**Set tasks**:
**A.** In the parallel heap vacuum thread, why does the writer suspect that the missing compute_worker API in parallel heap scan is intentional? Answer in one to three sentences.
**B.** Please summarize the parallel heap vacuum thread in two sentences.

Start Page extract

Re: Parallel heap vacuum

On Tue, Oct 22, 2024 at 4:54 PM Masahiko Sawada <sawada(dot)mshk(at)gmail(dot)com> wrote:
>
> Sorry for the very late reply.
>
> On Tue, Jul 30, 2024 at 8:54 PM Hayato Kuroda (Fujitsu)
> <kuroda(dot)hayato(at)fujitsu(dot)com> wrote:
> >
> > Dear Sawada-san,
> >
> > > Thank you for testing!
> >
> > I tried to profile the vacuuming with the larger case (40 workers for the 20G table)
> > and attached FlameGraph showed the result. IIUC, I cannot find bottlenecks.
> >
> > > > 2.
> > > > I compared parallel heap scan and found that it does not have compute_worker
> > > API.
> > > > Can you clarify the reason why there is an inconsistency?
> > > > (I feel it is intentional because the calculation logic seems to depend on the
> > > heap structure,
> > > > so should we add the API for table scan as well?)

End Page extract
Start Given information

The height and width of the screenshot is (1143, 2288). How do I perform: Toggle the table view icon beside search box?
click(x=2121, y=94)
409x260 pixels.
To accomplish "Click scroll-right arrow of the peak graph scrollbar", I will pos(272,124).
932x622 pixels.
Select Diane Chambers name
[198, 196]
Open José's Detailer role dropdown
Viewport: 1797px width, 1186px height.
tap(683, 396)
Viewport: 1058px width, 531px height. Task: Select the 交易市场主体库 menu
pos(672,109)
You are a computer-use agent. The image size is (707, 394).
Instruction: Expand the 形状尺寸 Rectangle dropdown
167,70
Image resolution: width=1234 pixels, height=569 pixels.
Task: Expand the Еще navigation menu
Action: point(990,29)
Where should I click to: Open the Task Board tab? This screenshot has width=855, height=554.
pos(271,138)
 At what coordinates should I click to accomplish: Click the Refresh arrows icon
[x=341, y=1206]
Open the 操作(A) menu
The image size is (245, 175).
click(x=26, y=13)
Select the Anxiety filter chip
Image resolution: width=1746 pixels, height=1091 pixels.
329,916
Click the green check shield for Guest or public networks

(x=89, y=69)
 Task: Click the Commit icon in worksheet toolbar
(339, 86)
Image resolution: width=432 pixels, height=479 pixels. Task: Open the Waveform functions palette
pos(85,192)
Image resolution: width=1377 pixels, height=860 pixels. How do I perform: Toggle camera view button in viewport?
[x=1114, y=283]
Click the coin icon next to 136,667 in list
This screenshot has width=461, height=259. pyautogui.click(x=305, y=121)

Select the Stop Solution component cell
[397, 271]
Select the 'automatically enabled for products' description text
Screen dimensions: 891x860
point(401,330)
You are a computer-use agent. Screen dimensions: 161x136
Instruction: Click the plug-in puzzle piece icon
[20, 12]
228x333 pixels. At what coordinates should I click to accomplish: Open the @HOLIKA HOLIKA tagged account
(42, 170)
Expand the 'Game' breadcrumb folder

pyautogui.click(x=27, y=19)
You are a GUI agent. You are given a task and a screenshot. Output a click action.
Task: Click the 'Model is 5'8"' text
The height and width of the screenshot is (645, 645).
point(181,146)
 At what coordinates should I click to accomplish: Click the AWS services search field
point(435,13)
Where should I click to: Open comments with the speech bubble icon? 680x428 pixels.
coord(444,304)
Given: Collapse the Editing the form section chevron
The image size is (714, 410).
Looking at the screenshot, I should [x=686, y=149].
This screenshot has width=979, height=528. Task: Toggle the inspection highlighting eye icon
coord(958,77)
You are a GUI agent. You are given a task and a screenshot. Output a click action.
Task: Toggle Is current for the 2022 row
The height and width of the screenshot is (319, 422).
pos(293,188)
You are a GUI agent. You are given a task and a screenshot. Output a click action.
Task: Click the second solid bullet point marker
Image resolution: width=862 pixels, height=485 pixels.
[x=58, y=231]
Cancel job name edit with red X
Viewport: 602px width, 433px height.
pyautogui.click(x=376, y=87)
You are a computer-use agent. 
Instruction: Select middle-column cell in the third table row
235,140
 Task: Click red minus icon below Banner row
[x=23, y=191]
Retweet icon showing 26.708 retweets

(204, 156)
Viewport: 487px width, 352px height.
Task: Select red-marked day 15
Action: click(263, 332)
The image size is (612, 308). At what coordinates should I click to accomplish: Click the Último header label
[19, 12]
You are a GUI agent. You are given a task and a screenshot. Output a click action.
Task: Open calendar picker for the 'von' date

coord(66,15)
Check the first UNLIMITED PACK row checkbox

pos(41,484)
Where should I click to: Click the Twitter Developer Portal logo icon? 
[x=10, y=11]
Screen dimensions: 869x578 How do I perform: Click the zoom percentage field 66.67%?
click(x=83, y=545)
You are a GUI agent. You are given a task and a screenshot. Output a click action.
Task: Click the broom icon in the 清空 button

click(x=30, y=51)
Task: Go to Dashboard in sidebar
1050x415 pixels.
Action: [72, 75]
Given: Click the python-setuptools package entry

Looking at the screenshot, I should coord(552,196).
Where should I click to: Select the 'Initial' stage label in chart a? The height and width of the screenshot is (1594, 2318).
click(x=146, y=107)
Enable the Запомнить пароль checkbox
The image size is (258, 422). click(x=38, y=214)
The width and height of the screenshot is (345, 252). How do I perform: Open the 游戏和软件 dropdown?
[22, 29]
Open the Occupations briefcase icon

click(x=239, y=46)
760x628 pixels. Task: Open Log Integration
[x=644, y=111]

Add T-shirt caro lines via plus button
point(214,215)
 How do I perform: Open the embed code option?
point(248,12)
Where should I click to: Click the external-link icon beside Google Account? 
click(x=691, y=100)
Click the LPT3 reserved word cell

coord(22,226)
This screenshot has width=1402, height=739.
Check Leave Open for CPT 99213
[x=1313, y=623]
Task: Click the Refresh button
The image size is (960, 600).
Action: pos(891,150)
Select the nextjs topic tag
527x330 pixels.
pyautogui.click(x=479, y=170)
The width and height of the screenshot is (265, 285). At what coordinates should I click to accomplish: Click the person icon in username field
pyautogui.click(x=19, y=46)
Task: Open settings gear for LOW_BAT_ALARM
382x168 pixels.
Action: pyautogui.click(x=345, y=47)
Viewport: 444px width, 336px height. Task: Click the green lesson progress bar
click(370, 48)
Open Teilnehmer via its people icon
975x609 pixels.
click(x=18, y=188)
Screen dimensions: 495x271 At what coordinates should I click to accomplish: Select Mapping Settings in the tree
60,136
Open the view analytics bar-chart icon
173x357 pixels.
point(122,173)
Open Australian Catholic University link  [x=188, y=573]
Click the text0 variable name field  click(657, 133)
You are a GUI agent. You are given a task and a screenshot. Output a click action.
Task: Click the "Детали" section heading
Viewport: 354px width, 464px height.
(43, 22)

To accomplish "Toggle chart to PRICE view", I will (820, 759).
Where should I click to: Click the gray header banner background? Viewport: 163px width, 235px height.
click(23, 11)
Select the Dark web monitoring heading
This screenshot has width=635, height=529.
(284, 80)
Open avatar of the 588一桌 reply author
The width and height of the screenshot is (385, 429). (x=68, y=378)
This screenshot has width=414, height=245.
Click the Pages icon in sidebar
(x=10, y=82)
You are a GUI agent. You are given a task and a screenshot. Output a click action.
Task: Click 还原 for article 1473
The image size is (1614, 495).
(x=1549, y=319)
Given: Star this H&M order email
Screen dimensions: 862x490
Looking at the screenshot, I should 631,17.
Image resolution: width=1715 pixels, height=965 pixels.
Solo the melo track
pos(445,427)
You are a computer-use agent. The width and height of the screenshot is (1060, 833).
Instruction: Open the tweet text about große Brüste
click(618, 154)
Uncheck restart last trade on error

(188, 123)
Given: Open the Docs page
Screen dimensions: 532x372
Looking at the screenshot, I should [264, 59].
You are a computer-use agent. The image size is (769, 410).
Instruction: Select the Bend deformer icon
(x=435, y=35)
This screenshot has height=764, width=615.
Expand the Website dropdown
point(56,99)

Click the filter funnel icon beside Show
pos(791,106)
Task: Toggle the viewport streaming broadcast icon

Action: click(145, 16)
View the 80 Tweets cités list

End Given information

**The results**:
**A.** The writer suspects it is intentional because the calculation logic seems to depend on the heap structure.

**B.** Masahiko Sawada apologizes for a very late reply to Hayato Kuroda, who profiled vacuuming a 20G table with 40 workers, attached a FlameGraph, and found no bottlenecks. Kuroda also asks why parallel heap scan has no compute_worker API, guesses that this may be intentional because the calculation logic seems to depend on the heap structure, and asks whether the API should be added for table scan as well.